┌──
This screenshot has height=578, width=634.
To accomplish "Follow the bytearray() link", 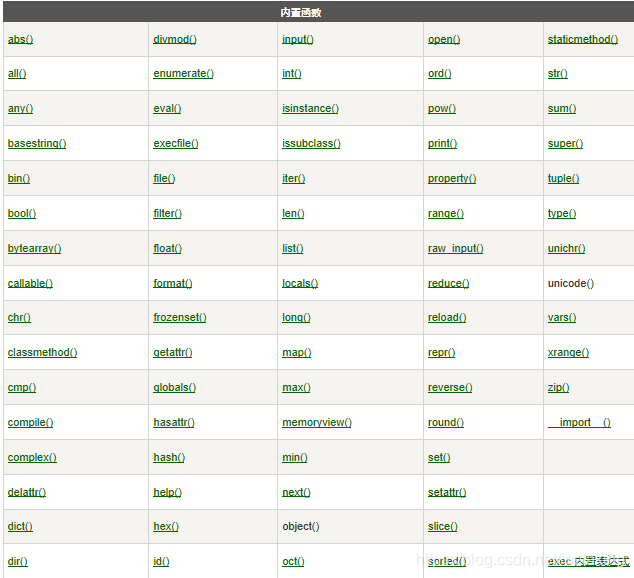I will pos(34,248).
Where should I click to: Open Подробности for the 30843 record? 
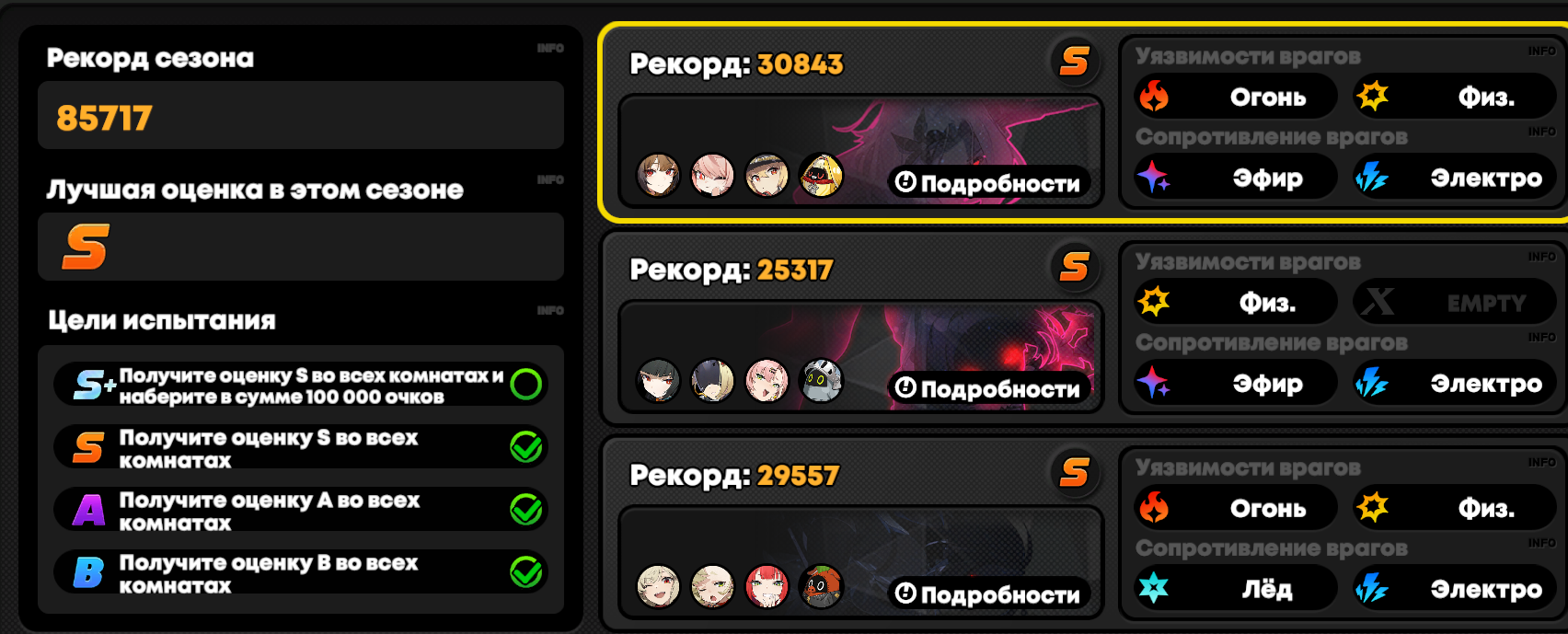pyautogui.click(x=988, y=183)
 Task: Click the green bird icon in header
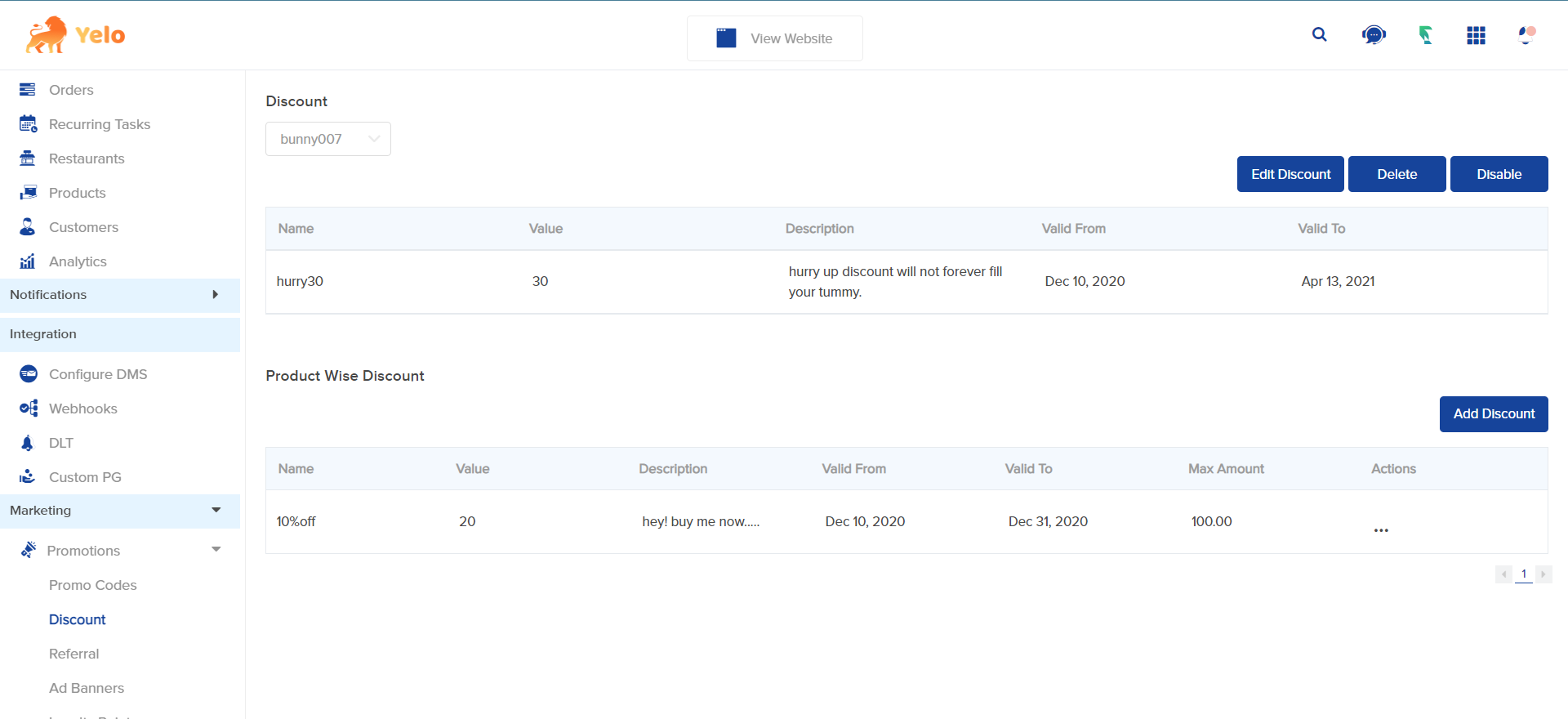point(1425,35)
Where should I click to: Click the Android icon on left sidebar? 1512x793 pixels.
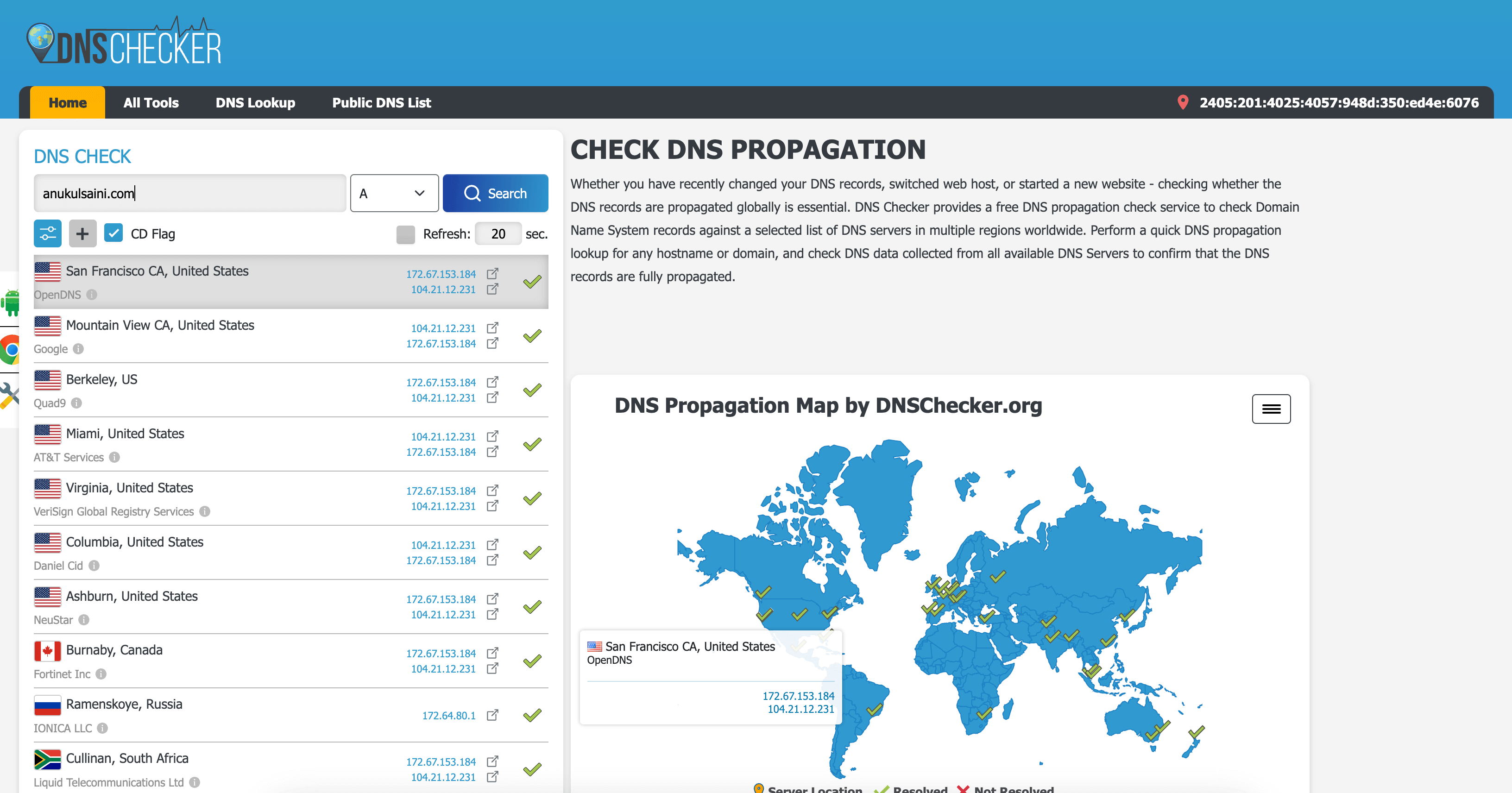click(x=10, y=303)
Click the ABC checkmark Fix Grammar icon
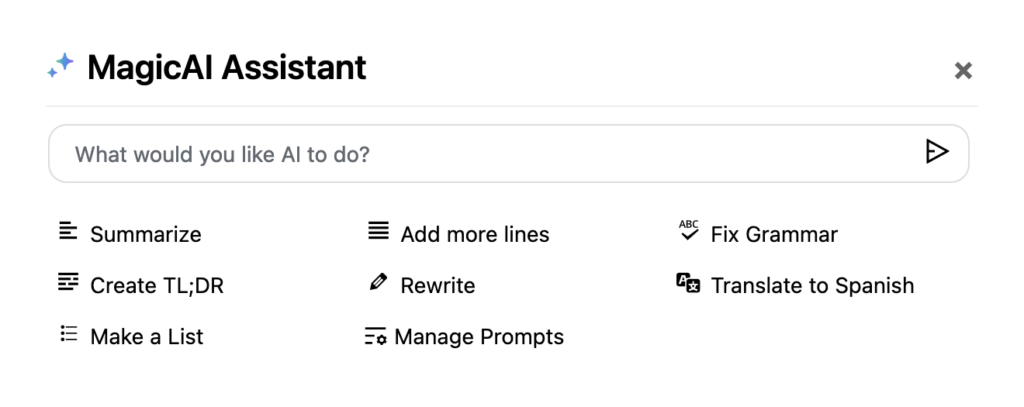 point(688,231)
└──
In the lines from the one containing "Where should I click to: Click" through the last of the lines, replace "icon" with "button" and leave everything else unchanged. Reproduce only those lines, and omit the pictures.

WRITTEN ANSWER:
Where should I click to: Click the Android button on left sidebar? 1512x793 pixels.
click(x=10, y=303)
Click the ABC checkmark Fix Grammar button
 point(688,231)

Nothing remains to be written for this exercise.